WHAT IS BEING ASKED:
Count the lines in the records beneath this task that contain the string "agent", then give the count by itself.

Saved entries:
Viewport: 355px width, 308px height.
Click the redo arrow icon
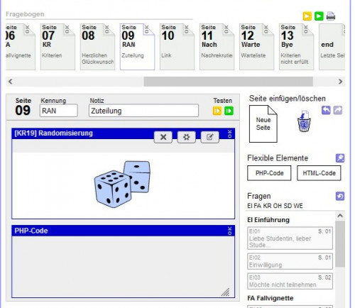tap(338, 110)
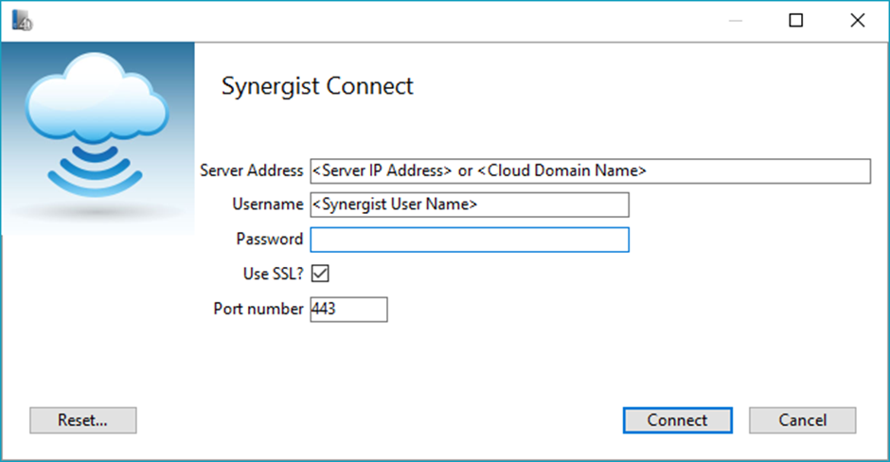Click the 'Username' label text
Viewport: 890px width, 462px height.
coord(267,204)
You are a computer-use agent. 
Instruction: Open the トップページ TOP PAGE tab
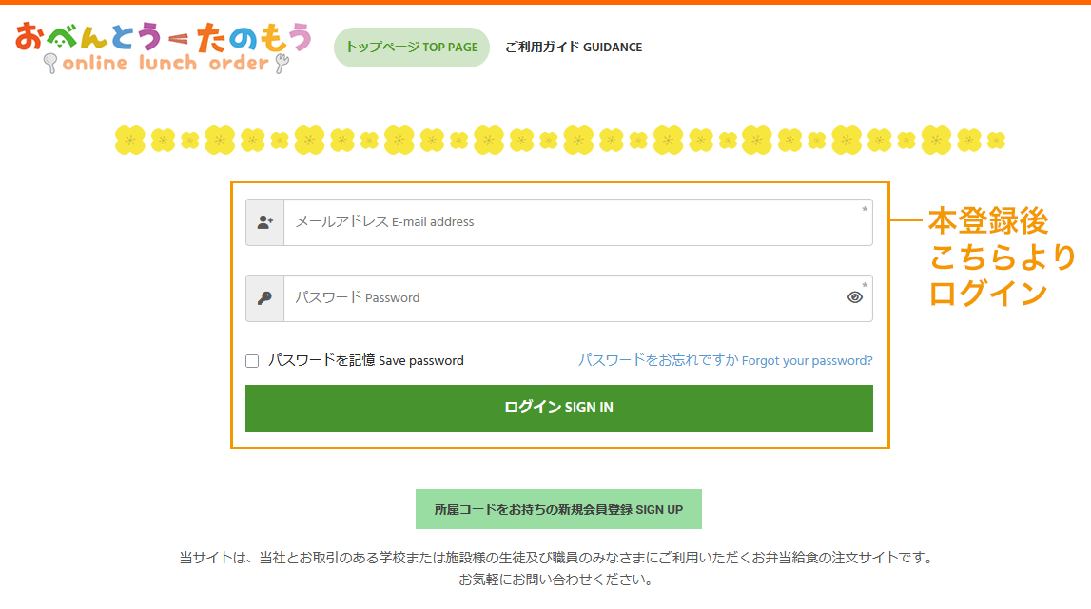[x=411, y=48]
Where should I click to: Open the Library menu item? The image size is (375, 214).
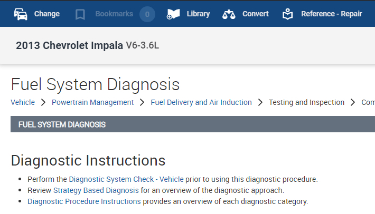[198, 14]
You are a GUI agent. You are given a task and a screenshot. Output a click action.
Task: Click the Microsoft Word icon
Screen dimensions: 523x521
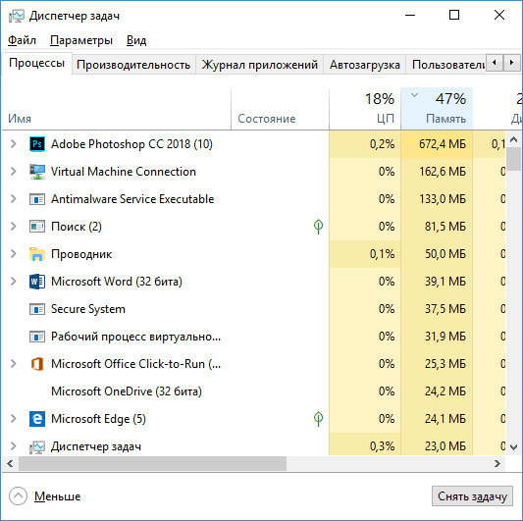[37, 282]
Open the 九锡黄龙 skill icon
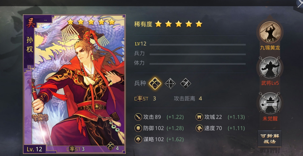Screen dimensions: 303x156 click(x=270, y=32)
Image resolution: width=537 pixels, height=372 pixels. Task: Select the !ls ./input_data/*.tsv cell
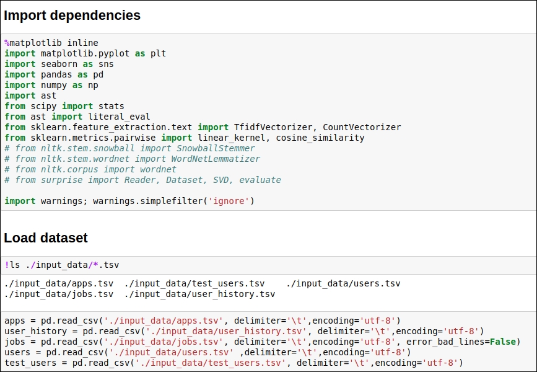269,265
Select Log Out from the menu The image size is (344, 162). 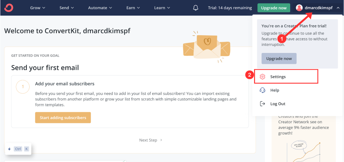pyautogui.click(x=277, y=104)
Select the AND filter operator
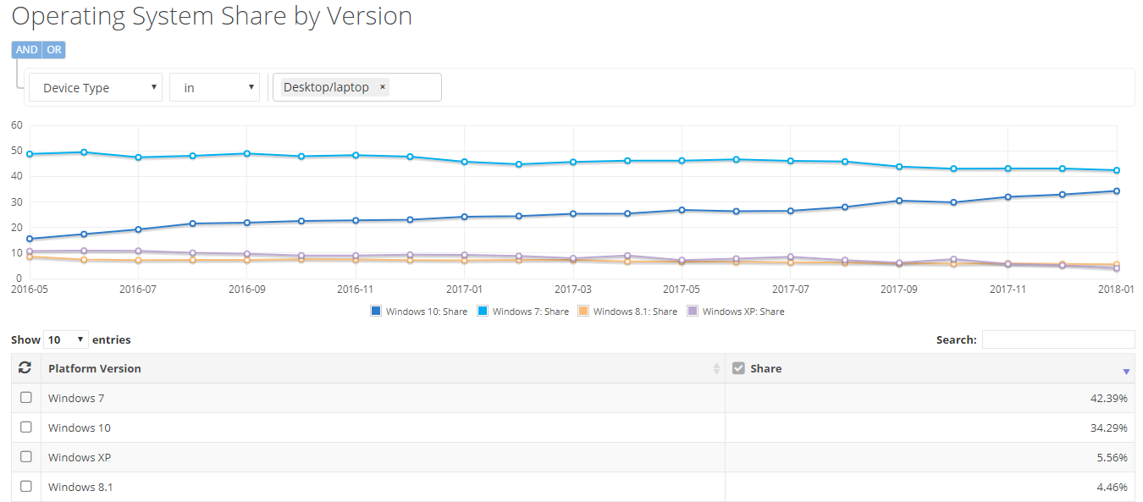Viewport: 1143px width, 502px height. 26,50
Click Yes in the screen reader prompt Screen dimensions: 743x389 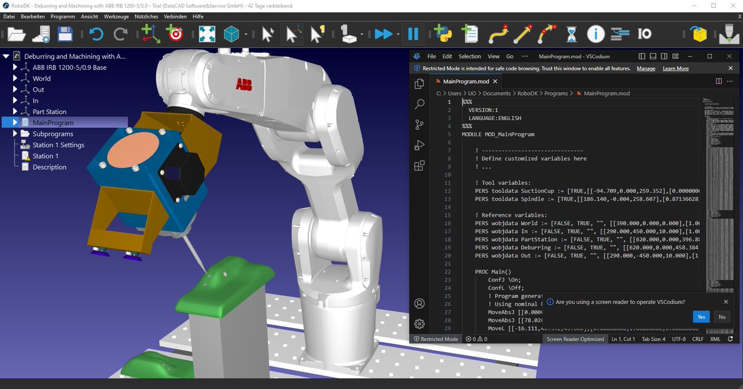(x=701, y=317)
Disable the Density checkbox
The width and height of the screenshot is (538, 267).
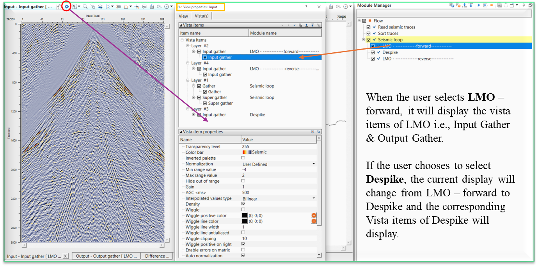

RESPONSE FOR THIS EXERCISE:
2